Dharma Chakkaram is a 1997 Indian Tamil-language action drama film directed by K. S. Ravikumar and produced by Lakshmi Movie Makers. The film stars Vijayakanth, Rambha and Deepti Bhatnagar. It was released on 14 January 1997.

== Plot ==

Chakkaravarthy is a village chief who tries to solve villagers' problems. His past is marked by Vijayalakshmi whom he was supposed to marry. Arumugam, a jealous enemy of Chakkaravarthy, challenges him. Chakkaravarthy accepts it as long as he gives him something. Arumugam puts on a fight competition and would only surrender Vijayalakshmi to him in marriage, if he loses. Confident, she orders to win against Arumugam. But Chakkaravarthy loses and Vijayalakshmi sacrifices her life after marrying Arumugam.

Entering the village Vijayalakshmi who has the same name as the older one. Vijayalakshmi is rebellious and defended by Chakkaravarthy when confronted by the villagers. When she is tortured by Arumugam's goons, Chakkaravarthy comes to her rescue.

== Production ==
Meena was the first choice for Rambha's role. Suvaluxmi and Laila had turned down the lead female role before Deepti Bhatnagar was selected.

== Soundtrack ==
The music was composed by Deva, with lyrics by R. V. Udayakumar.

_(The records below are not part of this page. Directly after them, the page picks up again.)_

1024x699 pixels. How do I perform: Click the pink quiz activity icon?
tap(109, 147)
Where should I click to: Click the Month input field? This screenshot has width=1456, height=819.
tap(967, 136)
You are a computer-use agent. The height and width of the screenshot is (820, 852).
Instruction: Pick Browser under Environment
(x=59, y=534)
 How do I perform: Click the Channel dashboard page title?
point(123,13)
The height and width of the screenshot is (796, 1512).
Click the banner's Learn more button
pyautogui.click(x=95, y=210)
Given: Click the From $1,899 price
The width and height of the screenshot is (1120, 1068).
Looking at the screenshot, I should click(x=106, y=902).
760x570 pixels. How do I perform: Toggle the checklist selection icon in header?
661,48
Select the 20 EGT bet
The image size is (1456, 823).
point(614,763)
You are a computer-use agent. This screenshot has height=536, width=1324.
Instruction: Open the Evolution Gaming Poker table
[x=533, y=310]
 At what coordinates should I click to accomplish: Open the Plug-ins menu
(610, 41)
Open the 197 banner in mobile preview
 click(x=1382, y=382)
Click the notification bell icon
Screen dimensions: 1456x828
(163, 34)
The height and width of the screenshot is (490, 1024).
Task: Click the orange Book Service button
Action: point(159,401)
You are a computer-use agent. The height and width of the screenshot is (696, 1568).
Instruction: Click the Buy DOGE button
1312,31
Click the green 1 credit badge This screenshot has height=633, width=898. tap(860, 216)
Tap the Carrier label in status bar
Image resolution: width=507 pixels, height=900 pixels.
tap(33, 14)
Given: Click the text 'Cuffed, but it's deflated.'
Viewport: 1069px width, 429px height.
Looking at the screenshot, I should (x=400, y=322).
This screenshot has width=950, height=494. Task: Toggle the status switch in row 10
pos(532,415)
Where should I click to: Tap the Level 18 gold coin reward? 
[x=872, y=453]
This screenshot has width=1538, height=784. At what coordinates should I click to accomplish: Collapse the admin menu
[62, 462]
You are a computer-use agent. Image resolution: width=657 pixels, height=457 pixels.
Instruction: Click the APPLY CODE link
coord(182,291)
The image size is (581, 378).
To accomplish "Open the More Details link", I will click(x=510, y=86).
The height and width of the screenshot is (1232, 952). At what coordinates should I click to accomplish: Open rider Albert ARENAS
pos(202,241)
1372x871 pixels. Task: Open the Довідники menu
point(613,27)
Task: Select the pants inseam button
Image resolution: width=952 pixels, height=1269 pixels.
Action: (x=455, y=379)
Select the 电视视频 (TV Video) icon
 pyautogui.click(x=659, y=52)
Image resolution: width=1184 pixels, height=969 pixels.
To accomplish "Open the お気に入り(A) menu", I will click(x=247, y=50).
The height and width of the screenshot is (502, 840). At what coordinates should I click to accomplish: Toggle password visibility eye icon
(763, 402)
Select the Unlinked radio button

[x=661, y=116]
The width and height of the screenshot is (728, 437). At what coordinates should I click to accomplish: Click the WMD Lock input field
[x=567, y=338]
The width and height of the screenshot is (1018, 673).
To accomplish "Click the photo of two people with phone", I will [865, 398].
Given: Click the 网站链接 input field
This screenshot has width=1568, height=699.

| Song | Singer(s) | Duration |
|---|---|---|
| "Mamara Anilo" | Sujatha | 5.27 |
| "Putta Putta" | K. S. Chithra, Deva, Krishnaraj | 4.28 |
| "Sollaikulla Kaatukulla" | S. P. Balasubrahmanyam, Sujatha | 5.29 |
| "Oorukulla" | Krishnaraj | 5.29 |
| "Pettakozhi" | S. P. Balasubrahmanyam | 4.42 |

==Release==
Dharma Chakkaram was released on Pongal 1997 alongside Minsara Kanavu, Periya Thambi, Iruvar and Bharathi Kannamma. According to Indolink, the film "fared pretty well". Rocky Rajesh won the Cinema Express Award for Best Stunt Director.

== Legacy ==
Following Vijayakanth's death in 2023, Film Companion included the film in their list "7 Vijayakanth Films That Left an Indian Cinema Legacy".